All nine programs covered include strength exercises. Even the proprioception only exercise program indirectly works on isometric strength, achieving a partial improvement on hamstrings [29], but only five of the nine programs assessed strength: 11+ [12,15,28], Harmoknee [12,15], NHE + eccentric [29], NHE + propioc [31], NHE + stretches [30]. Of the five programs that tested it, NHE + stretches [30] and Harmoknee in one of the two cases [12] failed to increase it. Proprioception (mainly balance) is the second most used type of exercise (11+ [12,15,16,28], NWP [28], Harmoknee [12,15], NHE + propioceptive [31], proprioceptives [29] and NHE [9,19]). Stretches are included in four of them: NWP [28], Harmoknee [12,15], 11+ [12,15,16,28], and NHE + stretches [30] as well as velocity (11+ [12,15,16,28], BEP [27], Harmoknee [12,15], and NWP [28]) and range of motion (NWP [28], Harmoknee [12,15], 11+ [12,15,16,28], proprioception + stretches). Finally, three programs include endurance (Harmoknee [12,15], 11+ [12,15,16,28], and NWP [28]).
It follows that the most comprehensive programs are 11+, Harmoknee, and NWP, all of which share the addressing of all physical qualities, i.e., intrinsic risk factors [4] for hamstring injuries (see introduction). Of these programs, the efficacy of the 11+ in relation to the variables hamstring injury incidence [16] and strength [12,15,28] is noteworthy, although it is not significant in balance and stability [28]. However, NWP assesses and is effective for balance, stability, and strength [28], although NHE is not used [28]. These data are not decisive as they are only offered by one study [28]. It is striking that Harmoknee only assesses the strength variable despite working on a large number of different types of exercise [12,15]. Furthermore, improvements in strength are found in only one of the two cases [15].

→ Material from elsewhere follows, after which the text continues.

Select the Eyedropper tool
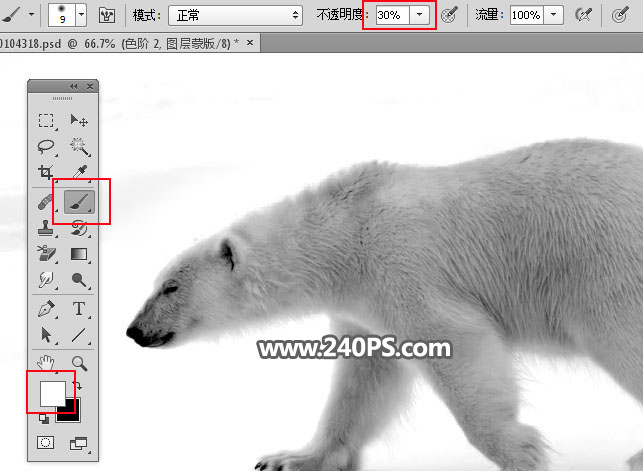 pyautogui.click(x=78, y=173)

Based on the results of this review, the most promising level of effectiveness corresponds to 11+ [12,15,16,28] and NWP [28]. Both are similar and comprehensive warm-up programs, given the variety of exercises they include. However, some differences between them can be highlighted. Both take into account the risk factor related to exercise intensity progressions. NWP contemplates six levels, while 11+ contemplates only three. Although NWP seems more advantageous in principle, 11+ takes into account the basic principle of applying intensity on an individual basis, i.e., each player progresses in intensity according to their qualities [35]. In contrast, NWP [28] progresses in intensity for the group as a whole. On the other hand, NWP [28] does not include the star exercise of this review, the NHE. However, it integrates specific exercises to improve the deficiencies detected in the 11+ regarding balance, using destabilizing materials such as Bosu®, disc pillow, and mini-trampoline; and strength, incorporating stairs and obstacles [28]. Thus, NWP is effective in improving balance in contrast to 11+ [28]. In terms of strength, NWP achieved a more significant improvement than 11+ [28].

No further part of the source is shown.